There is a rare disease that can strike anyone without warning, and one local teacher and mother in Sarasota County just got the alarming wake-up call. We got to see how other teachers and the community are rallying around her to find a cure.
Lauren Hanrahan teaches at Englewood Elementary School, and she is living with NF2 or Neurofibromatosis type 2. This is a genetic disorder that leads to benign tumors.
“My world just kind of stopped at that moment,” Hanrahan said. “It’s a horrible thing to have to live with.”
She already has a tumor in her left ear, which is affecting her hearing.
“If hearing started to go in my right ear, that would be very hard to work with,” Hanrahan said. She’s now a volunteer with NF2 BioSolutions, one nonprofit working to find a cure.
Losing her hearing would make her job in the classroom nearly impossible if that happened. So her colleague, Stephanie Ham, stepped up to help raise awareness awareness and find a cure, too.
“It broke my heart for her,” Ham said.
Ham posted a video to her Facebook page. So far, it’s been viewed about 14,000 times.

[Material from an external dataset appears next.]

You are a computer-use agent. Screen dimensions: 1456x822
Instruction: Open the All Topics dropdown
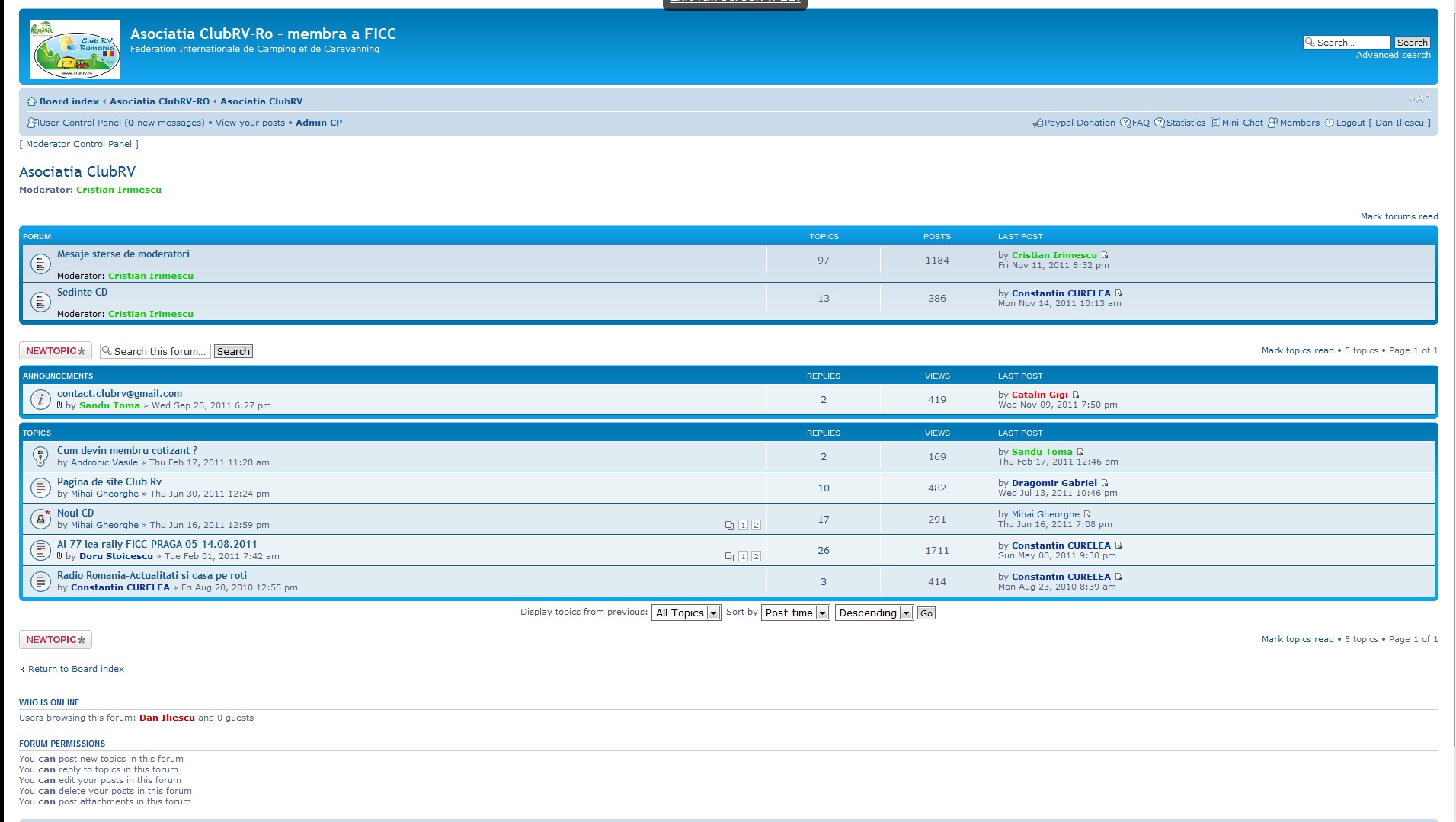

“I am looking for an outlet or ways to really educate people,” Ham said.
Ham is hoping her video will reach Ellen DeGeneres to raise even more awareness. And she’s not alone.
Kelts is with the Children’s Tumor Foundation, which is a different group working to find a cure for NF disorders.
“It does not discriminate based on gender, ethnicity, where in the world you live,” Kelts said.
Meanwhile, scientists from Cincinnati recently published research showing a better understanding of the proteins that affect the disease. This will hopefully pave a path toward treatment and preventing patients from losing their hearing.
Hanrahan is still able to teach. She’s worried about her children because NF2 is genetic. There is a 50/50 chance either of them could have the disorder too.
“The last thing I want to hear if I lose my hearing would be my children and them telling me ‘I love you,’” Hanrahan said.